Provided passage
━━━━━━━━━━━━━━━━

The first step in symbolic algebra is defining a representation. Getting expressions into a suitable form is actually straightforward; no parsing of expressions is needed, since we have Lua to do that for us. Using the pl.func library does all the hard work; it redefines the arithmetic operations to work on placeholder expressions (PEs), which are Lua expressions involving dummy variables called placeholders. pl.func defines standard placeholders for arguments called _1,_2, etc but the Var function will create new ones of our chosing:

utils.import 'pl.func'

a,b,c,d = Var 'a,b,c,d'

print(a+b+c+d)

Which will indeed print out the expression in a readable form. PE operator expressions are stored as combinations of tables looking like {op='+',x,y} , which have an associated metatable which defines the metamethods like __add and so forth. As a tree, with the usual associativity of Lua operators we get:

It is irritating to draw these diagrams, so a better notation is Lisp-style S-expressions:


1: (+ (+ (+ a b) c) d)

However, with the various manipulations we will perform, this canonical form is not the only possible representation of a+b+c+d:


2: (+ a (+ b (+ c d)))

3: (+ (+ a b) (+ c d))

Now, experience shows that this leads to madness. Instead, it's easier to go for the canonical Lisp representation:


4: (+ a b c d)

━━━━━━━━━━━━━━━━

Recorded data
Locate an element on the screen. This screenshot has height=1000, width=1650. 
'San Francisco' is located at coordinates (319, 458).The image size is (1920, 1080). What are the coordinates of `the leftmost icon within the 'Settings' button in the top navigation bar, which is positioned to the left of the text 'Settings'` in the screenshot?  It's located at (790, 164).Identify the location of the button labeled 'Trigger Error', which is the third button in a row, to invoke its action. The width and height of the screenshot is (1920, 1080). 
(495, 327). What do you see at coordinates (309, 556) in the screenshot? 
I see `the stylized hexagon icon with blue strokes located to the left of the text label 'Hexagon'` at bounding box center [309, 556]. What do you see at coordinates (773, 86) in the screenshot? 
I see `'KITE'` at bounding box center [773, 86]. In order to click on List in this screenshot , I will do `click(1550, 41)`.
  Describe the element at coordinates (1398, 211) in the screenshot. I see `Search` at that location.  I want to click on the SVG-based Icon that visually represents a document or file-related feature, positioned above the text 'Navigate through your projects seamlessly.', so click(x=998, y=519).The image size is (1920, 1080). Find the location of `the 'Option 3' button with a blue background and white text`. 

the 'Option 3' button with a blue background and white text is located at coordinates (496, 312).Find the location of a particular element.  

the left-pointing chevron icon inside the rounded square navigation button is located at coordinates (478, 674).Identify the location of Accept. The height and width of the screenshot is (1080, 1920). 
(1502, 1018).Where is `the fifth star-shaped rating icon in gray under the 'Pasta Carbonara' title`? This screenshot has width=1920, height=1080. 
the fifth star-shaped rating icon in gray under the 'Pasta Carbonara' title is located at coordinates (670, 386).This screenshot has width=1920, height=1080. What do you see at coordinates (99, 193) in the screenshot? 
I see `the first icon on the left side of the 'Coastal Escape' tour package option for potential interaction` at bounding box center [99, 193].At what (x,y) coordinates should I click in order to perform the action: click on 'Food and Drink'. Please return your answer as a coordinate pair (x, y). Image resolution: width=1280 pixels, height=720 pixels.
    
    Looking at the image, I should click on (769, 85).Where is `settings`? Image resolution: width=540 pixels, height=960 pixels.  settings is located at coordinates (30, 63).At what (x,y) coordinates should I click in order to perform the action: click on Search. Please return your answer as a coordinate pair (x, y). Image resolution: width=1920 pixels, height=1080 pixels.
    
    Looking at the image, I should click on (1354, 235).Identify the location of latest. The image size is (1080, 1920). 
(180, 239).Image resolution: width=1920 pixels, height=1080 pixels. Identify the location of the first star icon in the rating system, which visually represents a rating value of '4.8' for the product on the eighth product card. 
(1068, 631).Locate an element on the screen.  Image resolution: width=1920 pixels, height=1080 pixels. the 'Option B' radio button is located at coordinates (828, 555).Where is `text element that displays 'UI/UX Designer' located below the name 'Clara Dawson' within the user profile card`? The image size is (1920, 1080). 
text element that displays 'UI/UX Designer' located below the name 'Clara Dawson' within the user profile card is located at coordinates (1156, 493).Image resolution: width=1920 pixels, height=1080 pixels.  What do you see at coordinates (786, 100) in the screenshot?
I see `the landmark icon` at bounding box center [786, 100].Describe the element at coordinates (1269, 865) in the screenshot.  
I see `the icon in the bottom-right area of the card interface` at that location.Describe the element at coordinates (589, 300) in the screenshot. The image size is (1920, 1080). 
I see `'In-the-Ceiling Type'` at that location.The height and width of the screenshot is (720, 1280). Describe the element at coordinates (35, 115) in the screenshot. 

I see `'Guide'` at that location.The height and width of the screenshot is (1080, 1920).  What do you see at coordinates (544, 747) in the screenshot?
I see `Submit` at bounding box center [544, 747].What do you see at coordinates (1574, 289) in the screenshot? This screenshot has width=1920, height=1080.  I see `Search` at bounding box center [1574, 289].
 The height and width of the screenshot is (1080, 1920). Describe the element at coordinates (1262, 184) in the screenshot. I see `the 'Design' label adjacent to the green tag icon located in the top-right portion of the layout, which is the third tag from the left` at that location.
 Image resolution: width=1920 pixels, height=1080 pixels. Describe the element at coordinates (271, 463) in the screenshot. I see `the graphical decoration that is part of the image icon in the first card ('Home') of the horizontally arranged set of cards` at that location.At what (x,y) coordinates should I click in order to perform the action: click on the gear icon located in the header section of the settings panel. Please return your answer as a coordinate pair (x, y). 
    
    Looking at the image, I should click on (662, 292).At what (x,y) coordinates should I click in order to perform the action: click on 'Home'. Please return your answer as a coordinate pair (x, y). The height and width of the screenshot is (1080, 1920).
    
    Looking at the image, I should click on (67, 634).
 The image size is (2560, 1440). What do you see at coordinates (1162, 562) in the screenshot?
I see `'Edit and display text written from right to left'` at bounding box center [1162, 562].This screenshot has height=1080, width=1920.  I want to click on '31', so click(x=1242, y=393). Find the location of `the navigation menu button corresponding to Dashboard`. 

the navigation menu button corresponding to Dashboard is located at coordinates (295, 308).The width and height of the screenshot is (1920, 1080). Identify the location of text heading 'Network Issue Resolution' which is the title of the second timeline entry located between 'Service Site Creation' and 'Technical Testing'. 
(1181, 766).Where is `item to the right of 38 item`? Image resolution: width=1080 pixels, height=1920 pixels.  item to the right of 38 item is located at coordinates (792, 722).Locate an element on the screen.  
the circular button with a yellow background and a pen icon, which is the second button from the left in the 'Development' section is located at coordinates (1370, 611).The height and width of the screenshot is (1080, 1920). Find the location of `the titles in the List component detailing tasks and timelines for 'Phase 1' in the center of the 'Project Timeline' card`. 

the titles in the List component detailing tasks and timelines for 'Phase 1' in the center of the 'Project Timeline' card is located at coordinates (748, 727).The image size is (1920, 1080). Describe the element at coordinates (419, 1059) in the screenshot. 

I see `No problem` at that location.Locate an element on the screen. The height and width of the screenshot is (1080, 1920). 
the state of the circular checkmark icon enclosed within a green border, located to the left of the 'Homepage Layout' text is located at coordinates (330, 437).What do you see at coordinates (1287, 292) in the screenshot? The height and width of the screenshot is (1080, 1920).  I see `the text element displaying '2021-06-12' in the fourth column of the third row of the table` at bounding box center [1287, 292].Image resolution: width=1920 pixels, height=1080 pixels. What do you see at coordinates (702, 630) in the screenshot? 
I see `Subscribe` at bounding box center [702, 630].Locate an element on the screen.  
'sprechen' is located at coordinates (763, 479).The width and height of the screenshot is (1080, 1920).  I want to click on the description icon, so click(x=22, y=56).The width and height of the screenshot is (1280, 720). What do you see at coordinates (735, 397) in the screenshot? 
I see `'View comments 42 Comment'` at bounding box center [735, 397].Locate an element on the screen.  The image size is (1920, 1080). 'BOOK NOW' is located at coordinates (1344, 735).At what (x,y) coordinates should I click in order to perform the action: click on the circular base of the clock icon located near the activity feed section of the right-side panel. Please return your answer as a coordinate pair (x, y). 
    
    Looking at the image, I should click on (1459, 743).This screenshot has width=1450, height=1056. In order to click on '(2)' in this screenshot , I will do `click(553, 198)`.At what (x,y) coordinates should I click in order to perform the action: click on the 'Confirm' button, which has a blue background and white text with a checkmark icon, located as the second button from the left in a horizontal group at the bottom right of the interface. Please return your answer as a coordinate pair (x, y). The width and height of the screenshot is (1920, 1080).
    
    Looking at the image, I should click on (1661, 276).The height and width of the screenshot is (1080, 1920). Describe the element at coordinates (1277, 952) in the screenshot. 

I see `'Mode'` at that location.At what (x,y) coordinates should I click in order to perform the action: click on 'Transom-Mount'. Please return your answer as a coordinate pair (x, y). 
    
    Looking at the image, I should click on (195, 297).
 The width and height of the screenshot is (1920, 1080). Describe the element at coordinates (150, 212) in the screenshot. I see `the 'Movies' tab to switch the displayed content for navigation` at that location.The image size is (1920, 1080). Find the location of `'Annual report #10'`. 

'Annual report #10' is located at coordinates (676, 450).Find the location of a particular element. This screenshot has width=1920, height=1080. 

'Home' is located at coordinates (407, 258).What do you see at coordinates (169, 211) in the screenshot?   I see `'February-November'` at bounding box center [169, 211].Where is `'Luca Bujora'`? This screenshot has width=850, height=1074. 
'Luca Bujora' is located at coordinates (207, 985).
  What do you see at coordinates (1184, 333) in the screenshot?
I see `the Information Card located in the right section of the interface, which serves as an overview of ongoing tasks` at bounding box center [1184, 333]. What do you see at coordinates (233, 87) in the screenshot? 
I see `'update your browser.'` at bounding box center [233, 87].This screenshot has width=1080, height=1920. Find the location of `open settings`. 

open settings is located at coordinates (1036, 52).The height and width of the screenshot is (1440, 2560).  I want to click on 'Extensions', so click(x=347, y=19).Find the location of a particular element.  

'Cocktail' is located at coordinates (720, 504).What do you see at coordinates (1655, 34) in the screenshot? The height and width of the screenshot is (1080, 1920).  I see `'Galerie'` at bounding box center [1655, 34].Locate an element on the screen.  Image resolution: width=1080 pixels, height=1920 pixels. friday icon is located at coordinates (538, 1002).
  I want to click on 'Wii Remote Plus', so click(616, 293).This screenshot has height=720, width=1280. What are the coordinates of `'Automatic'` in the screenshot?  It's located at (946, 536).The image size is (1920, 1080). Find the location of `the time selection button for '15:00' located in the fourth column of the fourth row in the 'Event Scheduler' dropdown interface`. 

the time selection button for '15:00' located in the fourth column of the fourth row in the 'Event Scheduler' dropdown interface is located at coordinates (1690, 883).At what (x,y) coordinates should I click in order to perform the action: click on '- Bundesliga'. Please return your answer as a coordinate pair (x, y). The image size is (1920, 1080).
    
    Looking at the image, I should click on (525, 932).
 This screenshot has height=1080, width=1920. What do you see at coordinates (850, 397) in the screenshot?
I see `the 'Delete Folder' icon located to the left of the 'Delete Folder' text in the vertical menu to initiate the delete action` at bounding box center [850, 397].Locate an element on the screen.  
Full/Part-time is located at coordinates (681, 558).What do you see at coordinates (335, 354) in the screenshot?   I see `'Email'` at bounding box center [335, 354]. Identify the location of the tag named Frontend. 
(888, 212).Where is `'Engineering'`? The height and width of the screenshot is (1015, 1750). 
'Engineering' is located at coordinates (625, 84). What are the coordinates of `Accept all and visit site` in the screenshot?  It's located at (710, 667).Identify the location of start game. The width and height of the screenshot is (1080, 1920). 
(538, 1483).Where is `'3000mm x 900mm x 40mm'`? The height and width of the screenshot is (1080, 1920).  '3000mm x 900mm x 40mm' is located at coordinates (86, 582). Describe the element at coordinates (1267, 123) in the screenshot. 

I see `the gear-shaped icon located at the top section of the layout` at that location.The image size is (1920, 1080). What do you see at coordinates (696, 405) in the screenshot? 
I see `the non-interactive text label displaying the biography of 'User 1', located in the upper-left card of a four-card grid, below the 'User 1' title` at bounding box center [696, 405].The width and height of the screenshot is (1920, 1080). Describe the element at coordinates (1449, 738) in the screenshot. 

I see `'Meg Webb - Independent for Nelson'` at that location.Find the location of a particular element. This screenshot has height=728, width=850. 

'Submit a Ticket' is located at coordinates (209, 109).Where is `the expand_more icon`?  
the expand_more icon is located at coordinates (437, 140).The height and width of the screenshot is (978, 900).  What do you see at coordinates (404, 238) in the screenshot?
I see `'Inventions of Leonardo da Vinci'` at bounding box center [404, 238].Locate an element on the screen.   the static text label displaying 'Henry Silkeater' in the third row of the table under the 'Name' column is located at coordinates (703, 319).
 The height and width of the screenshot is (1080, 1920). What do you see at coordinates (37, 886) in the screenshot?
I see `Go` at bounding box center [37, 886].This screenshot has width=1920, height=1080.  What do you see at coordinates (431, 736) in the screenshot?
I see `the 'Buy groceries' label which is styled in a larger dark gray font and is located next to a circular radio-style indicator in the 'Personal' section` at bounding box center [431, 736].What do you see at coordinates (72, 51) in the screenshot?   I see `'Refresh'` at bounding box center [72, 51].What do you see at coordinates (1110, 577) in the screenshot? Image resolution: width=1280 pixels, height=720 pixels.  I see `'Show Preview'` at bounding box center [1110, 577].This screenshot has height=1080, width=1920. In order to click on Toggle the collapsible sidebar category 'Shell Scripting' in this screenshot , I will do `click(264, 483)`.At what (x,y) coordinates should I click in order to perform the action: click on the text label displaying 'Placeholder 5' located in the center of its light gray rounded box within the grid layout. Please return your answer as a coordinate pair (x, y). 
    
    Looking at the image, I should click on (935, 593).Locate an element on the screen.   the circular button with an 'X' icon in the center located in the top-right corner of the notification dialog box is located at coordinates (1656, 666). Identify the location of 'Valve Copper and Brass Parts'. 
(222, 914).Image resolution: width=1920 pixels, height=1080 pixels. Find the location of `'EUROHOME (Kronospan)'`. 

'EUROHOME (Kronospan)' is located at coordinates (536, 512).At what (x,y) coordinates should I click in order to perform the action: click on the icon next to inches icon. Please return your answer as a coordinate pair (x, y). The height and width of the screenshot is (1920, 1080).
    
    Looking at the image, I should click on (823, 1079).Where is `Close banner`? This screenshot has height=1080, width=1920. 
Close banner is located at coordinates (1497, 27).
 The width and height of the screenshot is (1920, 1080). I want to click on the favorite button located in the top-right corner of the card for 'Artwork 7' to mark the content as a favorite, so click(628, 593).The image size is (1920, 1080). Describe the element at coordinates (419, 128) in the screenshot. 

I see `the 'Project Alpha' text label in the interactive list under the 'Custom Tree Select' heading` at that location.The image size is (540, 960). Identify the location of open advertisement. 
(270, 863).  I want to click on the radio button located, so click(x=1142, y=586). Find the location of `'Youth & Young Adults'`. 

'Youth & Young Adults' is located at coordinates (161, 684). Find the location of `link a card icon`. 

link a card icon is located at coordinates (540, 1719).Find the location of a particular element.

━━━━━━━━━━━━━━━━

What is expected
From the passage on symbolic algebra in Lua above, return word for word the section that opens with "The first step" and closes with "print(a+b+c+d)".

Finished answer
The first step in symbolic algebra is defining a representation. Getting expressions into a suitable form is actually straightforward; no parsing of expressions is needed, since we have Lua to do that for us. Using the pl.func library does all the hard work; it redefines the arithmetic operations to work on placeholder expressions (PEs), which are Lua expressions involving dummy variables called placeholders. pl.func defines standard placeholders for arguments called _1,_2, etc but the Var function will create new ones of our chosing:

utils.import 'pl.func'

a,b,c,d = Var 'a,b,c,d'

print(a+b+c+d)